On May 14, 1941, test pilot Robert L. Hall once again took the XP-50 into the air. During the execution of the designated flight program, one of the engine turbochargers was destroyed. The fragments inflicted multiple damage to the aircraft - among other things, they interrupted the hydraulic system pipeline and the landing gear cable. The pilot was not taken aback and tried to save the car. Through active maneuvering and the use of the surviving systems, he managed to get the main racks out, but the bow remained stowed.
On the ground, it was believed that landing without a nose stand would end in an accident and ordered the pilot to escape. R. Hall turned toward the nearest pond and jumped with a parachute. Soon, the pilot landed safely. The experienced XP-50 without control crashed and sank - without casualties and destruction.
The customer and the developer decided to stop the XP-50 project and did not begin to build new prototypes. The accumulated experience was proposed to be used when creating a new fighter. Grumman improved the existing project and in May 1941 introduced the G-51. The Army Air Corps assigned him the XP-65 index. The development was paid from the funds remaining after the sudden termination of the previous project.
Fighter in flight. Photo Airwar.ru
Soon there was a proposal to finalize a new project for the needs of the army and navy. On the basis of the "ground" XP-65, it was proposed for the army to carry out a deck aircraft for the Navy - later it was called the F7F Tigercat. However, the creation of standardized fighters was associated with a host of problems of various kinds. In particular, the requirements of two customers in some cases could contradict each other.
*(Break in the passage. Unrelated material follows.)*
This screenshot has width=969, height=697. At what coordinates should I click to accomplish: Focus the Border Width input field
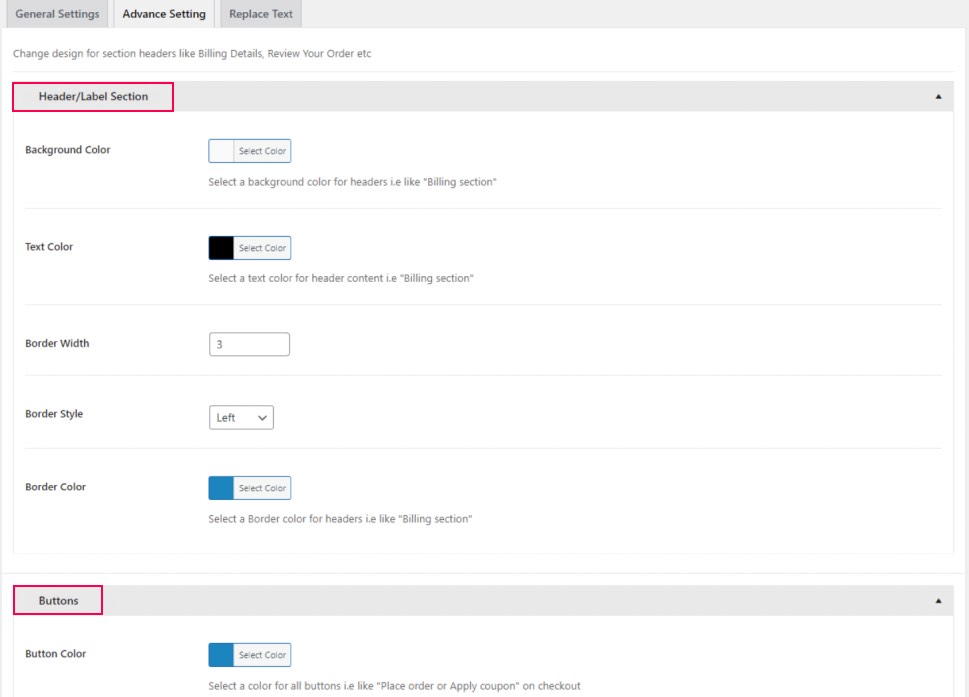[249, 344]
Over time, the opinion about the G-51 project has changed. The Navy began to fear that work on the aircraft for the Air Corps would hit the development of the deck F7F. The fleet began to put pressure on the army and industry to abandon the XP-65. Curiously, the army did not resist, because the command doubted the ability of the “Grumman” to cope with work for two customers. In addition, the development of the XP-65 threatened other projects from recognized market leaders and “old friends” of the army.
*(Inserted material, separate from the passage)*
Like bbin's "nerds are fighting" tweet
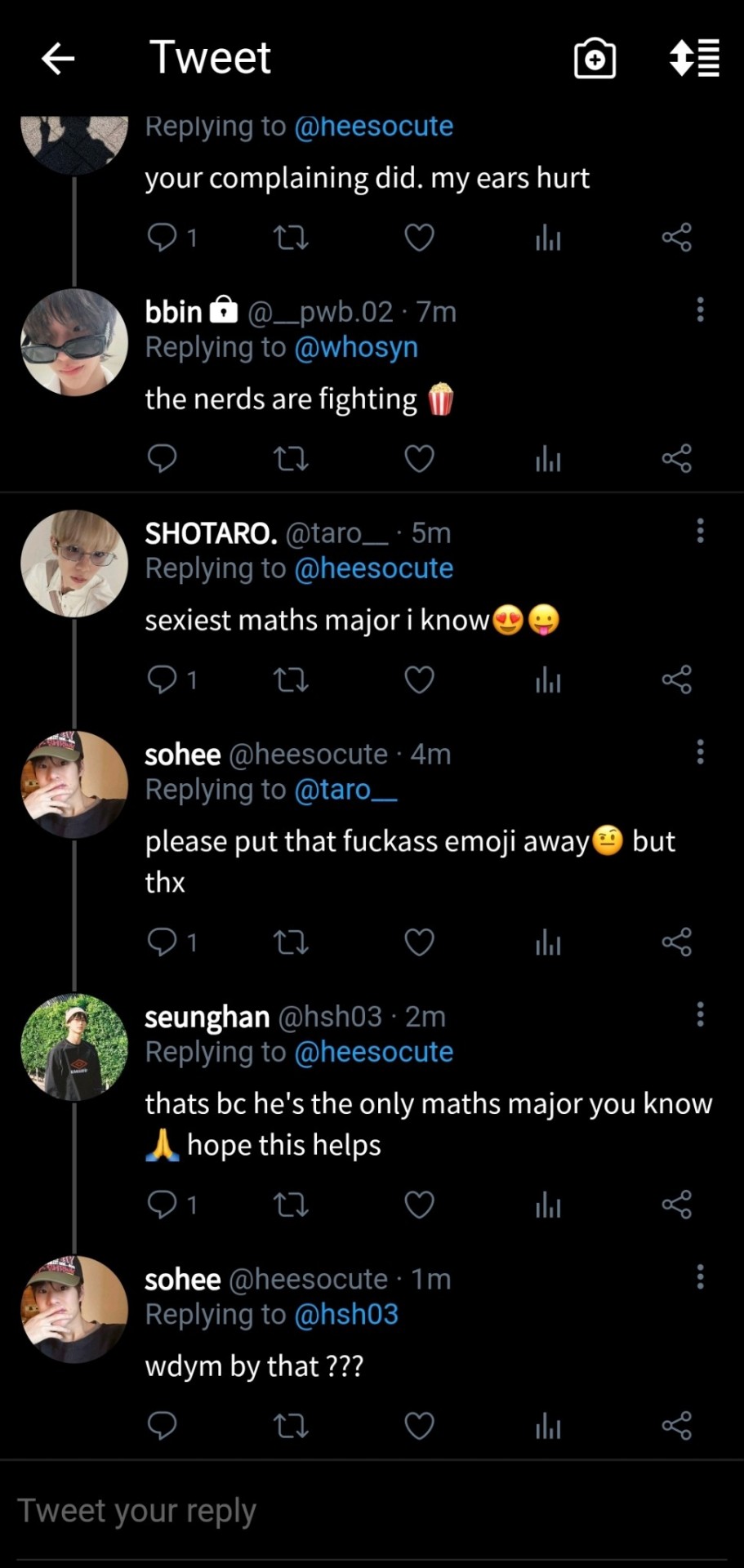The height and width of the screenshot is (1568, 744). (x=419, y=459)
In January 1942, the order for the XP-65 was canceled, but work on the F7F continued. On November 2, 1942, this aircraft made its first flight, and the next year entered service.
The XP-50 project in its original form had to be completed due to an accident. However, its further development, despite disputes and organizational problems, led to the appearance of a new successful aircraft. Unlike its predecessors, the F7F Tigercat successfully reached the series and managed to take part in the battles of World War II.